GI symptoms ratings with fiber supplementation were mild to moderate in our study. RS is well tolerated in humans, even in high doses (45–60 g/day) [15
]. RS doses above 60 g/day produced greater flatulence, abdominal distension and abdominal cramping compared to control treatments in previous reports [13
]. Similar to the current study, administration of 10.33 g/day RS3 for 7 days did not affect flatulence [26
]. The high tolerance of RS in the present study was expected due to the low daily dose (12 g/day). Gas production (flatulence and distention) after pullulan administration has been reported previously and was significantly higher when subjects consumed 50 g of high-molecular weight pullulan (molecular weight 100,000) compared to control [27
Lipid values with all treatments fell near or within the recommended ranges for triglycerides (<150 mg/dl), total cholesterol (<200 mg/dl), LDL cholesterol (<100 mg/dl) and HDL cholesterol (>40 mg/dl) [28
]. RS, when incorporated into foods or consumed as a supplement, has inconsistent effects on cholesterol and triglyceride concentrations [14
]. All of the studies reporting decreased triglycerides required the subjects to consume controlled meals with RS, which may have improved compliance. Typically, viscous, soluble fibers are most likely to lower total serum cholesterol and LDL cholesterol.

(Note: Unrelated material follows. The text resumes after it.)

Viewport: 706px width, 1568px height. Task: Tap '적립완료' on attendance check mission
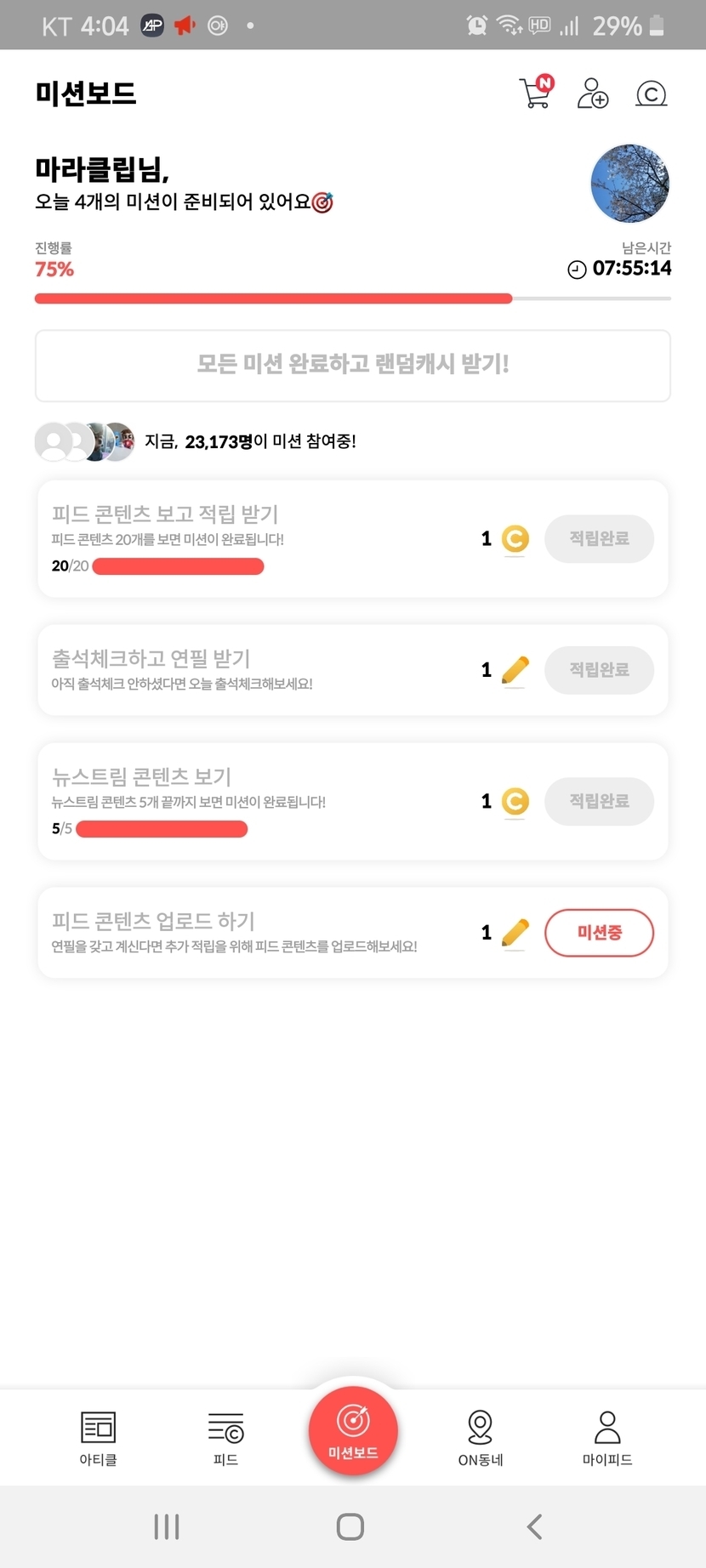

Most studies with RS see no change in fasting glucose or fasting insulin [22
] after chronic RS intake; however, a recent study with obese women showed that 40 g of RS administered for 21 days decreased fasting glucose [33
]. Pullulan decreased the postprandial glucose response in humans compared to a digestible control (maltodextrin) [34
Ghrelin is a gut hormone that signals satiety. The majority of data on ghrelin and dietary fiber are postprandial data. The present study showed no effect of chronic fiber intake on fasting ghrelin concentrations. Previous studies have reported mixed effects of fiber on fasting ghrelin concentrations [35
]. Standard fasting ghrelin concentrations have not been established, so it is not possible to categorize subjects as ‘normal’ or ‘out of range’. In the present study, hunger before meals did not differ with the fiber treatments.